Christopher Tuohy won the Overall Emerging Maker category at the Future Makers Awards 2025.

Cork maker bags top prize

A gifted furniture maker from Cork has scooped a top prize as part of an annual initiative recognising talent, potential, and creativity in Ireland.

Christopher Tuohy was awarded the 2025 Overall Emerging Maker at the Future Makers Awards 2025, a platform to showcase the talent of Ireland’s next generation of makers, designers, and craftspeople.

Mr Touhy was amongst 25 other awardees announced by Design & Crafts Council Ireland (DCCI) this week.

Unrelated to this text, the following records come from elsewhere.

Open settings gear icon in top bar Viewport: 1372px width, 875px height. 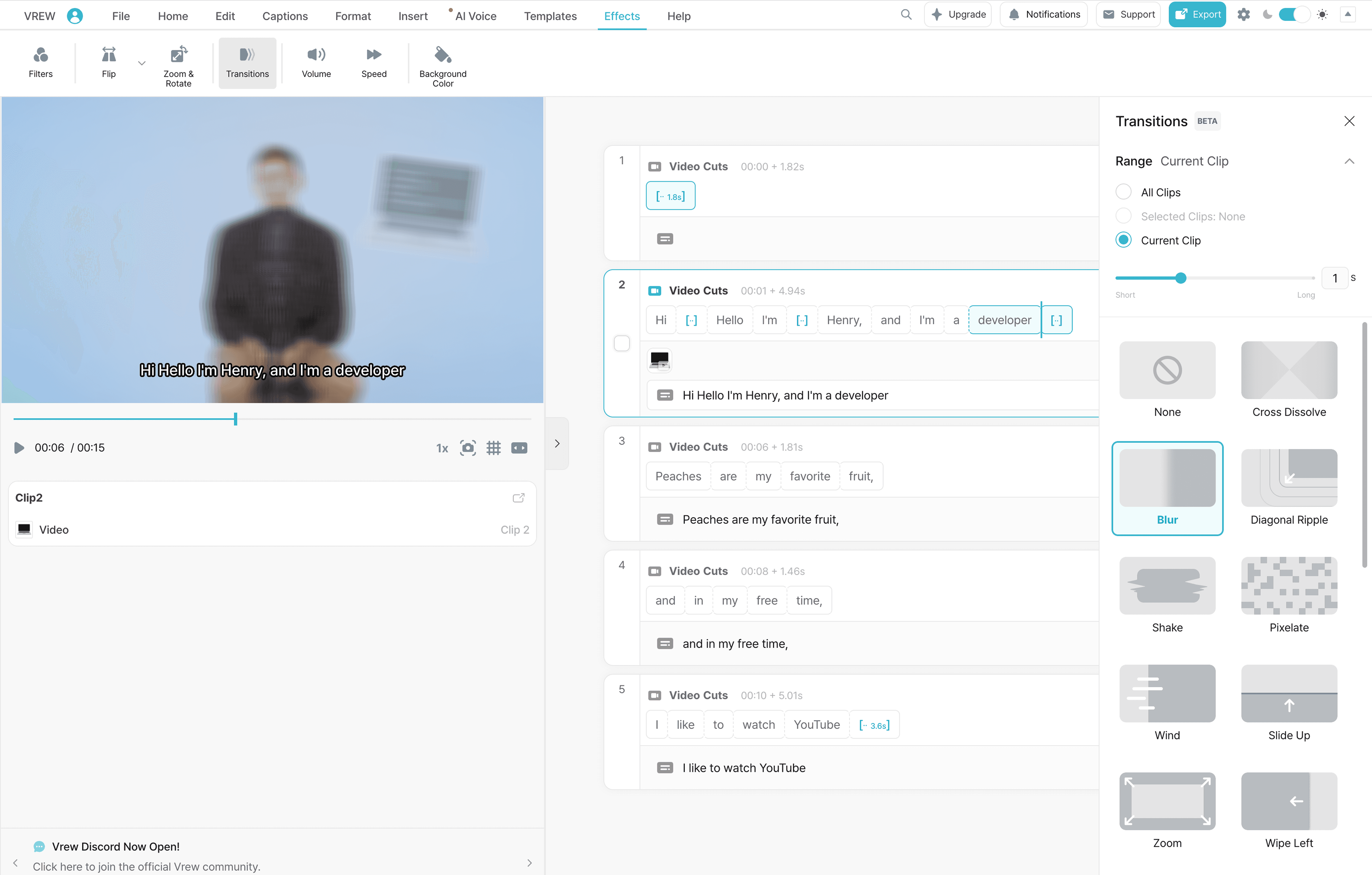tap(1243, 15)
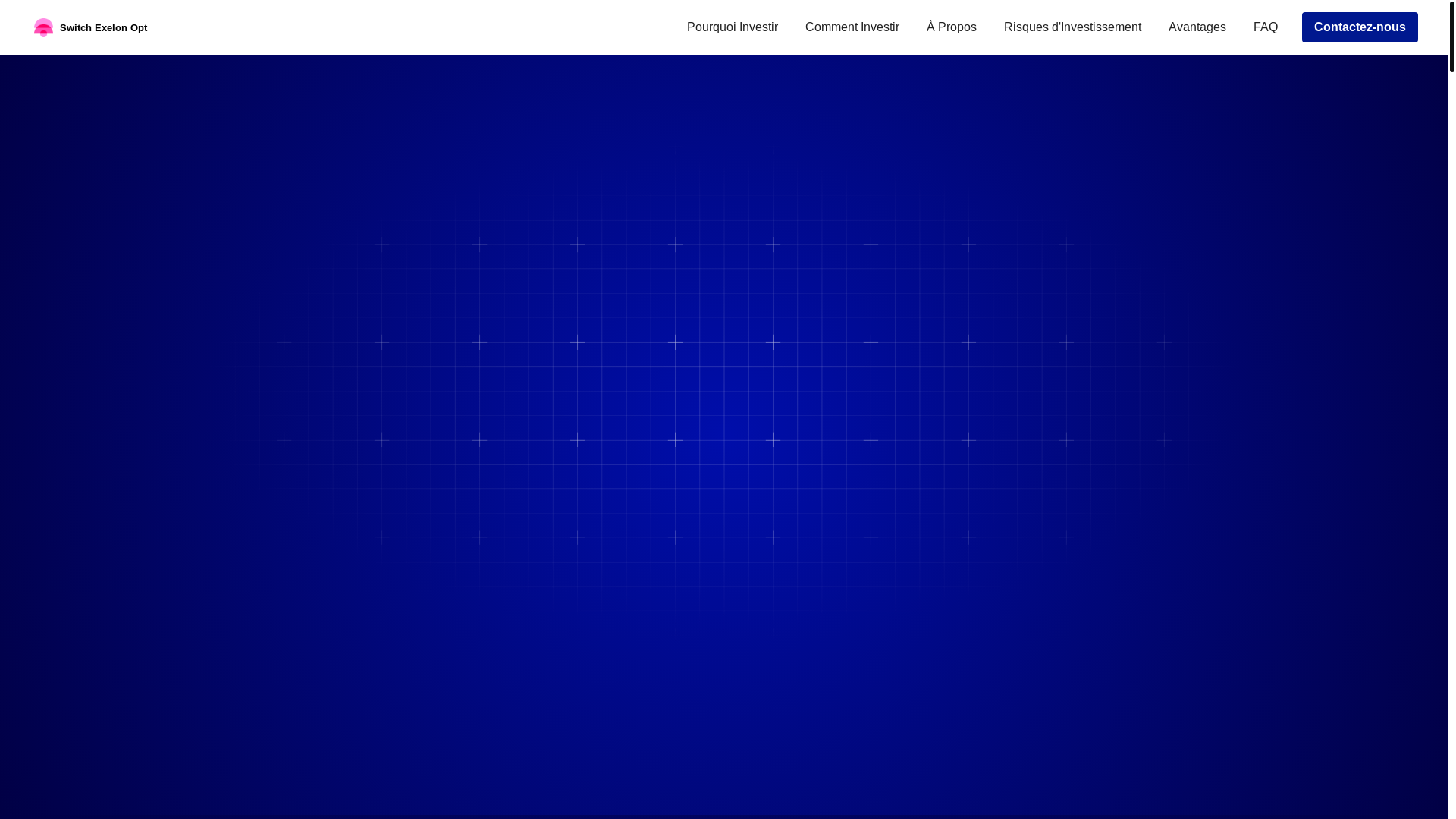Click the blue Contactez-nous call-to-action

click(x=1359, y=27)
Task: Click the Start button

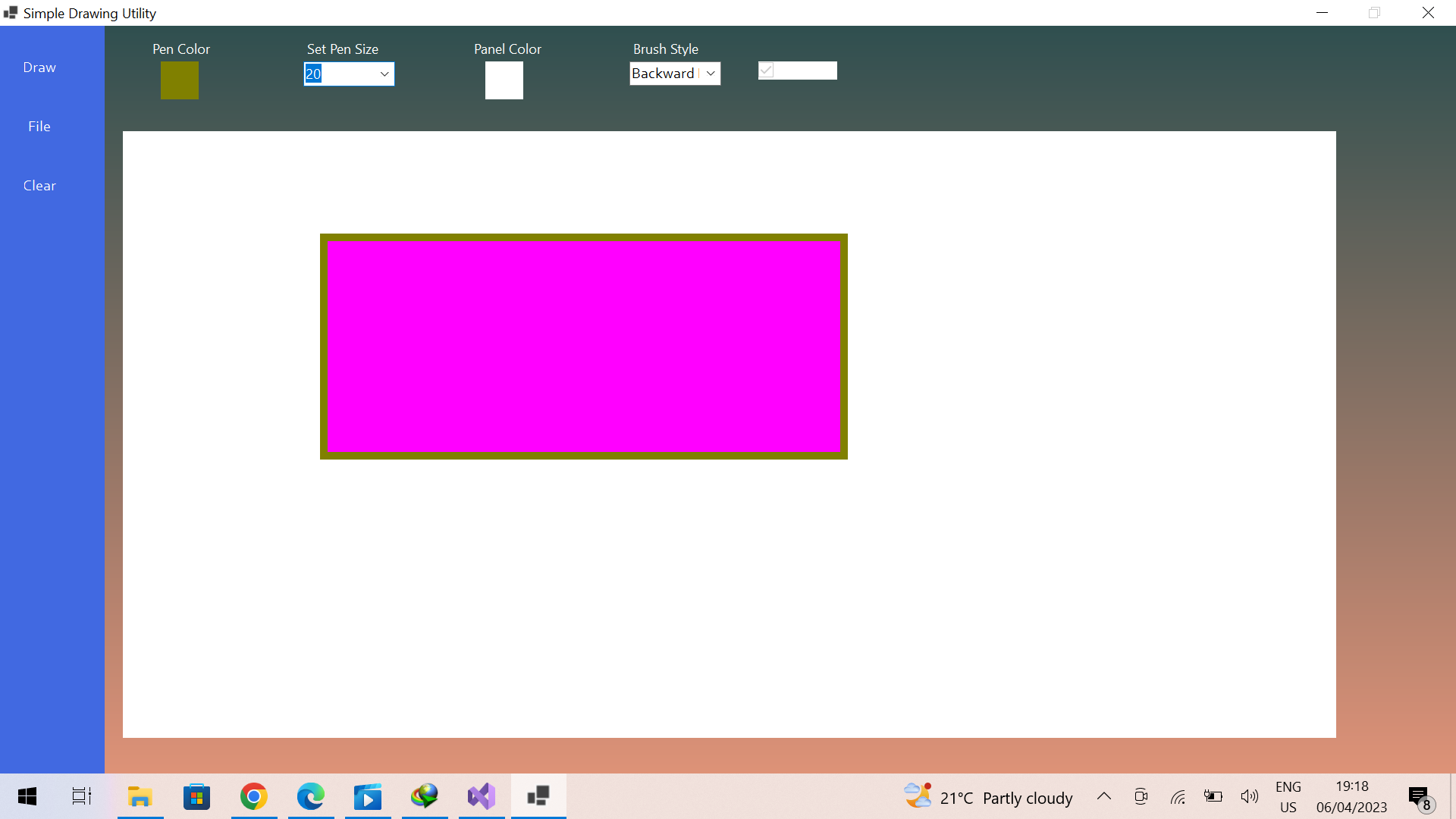Action: pos(27,797)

Cork’s Patsy Atkinson was also awarded at this year's DCCI Future Makers awards. Patsy is a textile maker and was awarded in the Exhibitions award.

Patsy Atkinson.

The Future Makers Awards is one of the largest prize-funded design and craft award programmes in Europe, with each winner receiving a mentoring package valued at €2,000 in addition to the award.

This year’s competition saw an expansive range of entries from all around Ireland, each one demonstrating a unique approach to creating beautiful and functional works of art.

Other notable winners were Dublin paper maker Rachel Kenny (Sustainable Design), textile artist and designer, Clodagh Nathan from Co. Kildare (Overall Student award), and Lucy O’Sullivan, a furniture maker also from Kildare in the student and recent graduate sustainability category (Sustainable Design award).

Peter Burke TD, Minister of Enterprise, Tourism and Employment said: “The Future Makers Awards are a really important platform that shines a light on the extraordinary creativity and skill emerging from Ireland’s design and craft community.

“Over the past 16 years, this initiative has given countless designers and makers the opportunity to grow, to be recognised and to push their practice forward with meaningful support.

“Every year we see work that that is not only inventive and ambitious, but also connects to Ireland’s cultural identity. Congratulations to all the winners and wishing you every success for the future,” he added.

Judges this year included Victoria Donovan, a silversmith with almost 40 years’ experience and a recipient of the Kilkenny Design Workshops scholarship in 1986; Anneliese Duffy Fallon, owner of The Linen Shirt Company and founder of Fashion Connect Ireland; Leah Capaldi, a London-based artist celebrated for her pioneering work at the intersection of sculpture and performance; Brankica Zilovic, a French-Serbian artist and educator based in Paris; Belén Llamas-Ferrier, an art framer who has worked in the industry for more than 20 years; and Róisín Pierce, who operates across multiple disciplines with a focus on material innovation and poetic forms.

Judge Leah Capaldi said: "Irish craft isn’t just about tradition; it’s a living, growing way of expressing who we are.

“By backing students and emerging creatives from a wide field of disciplines, the programme makes sure Irish design stays fresh, bold, exciting and ready for the world,” added Ms Capaldi.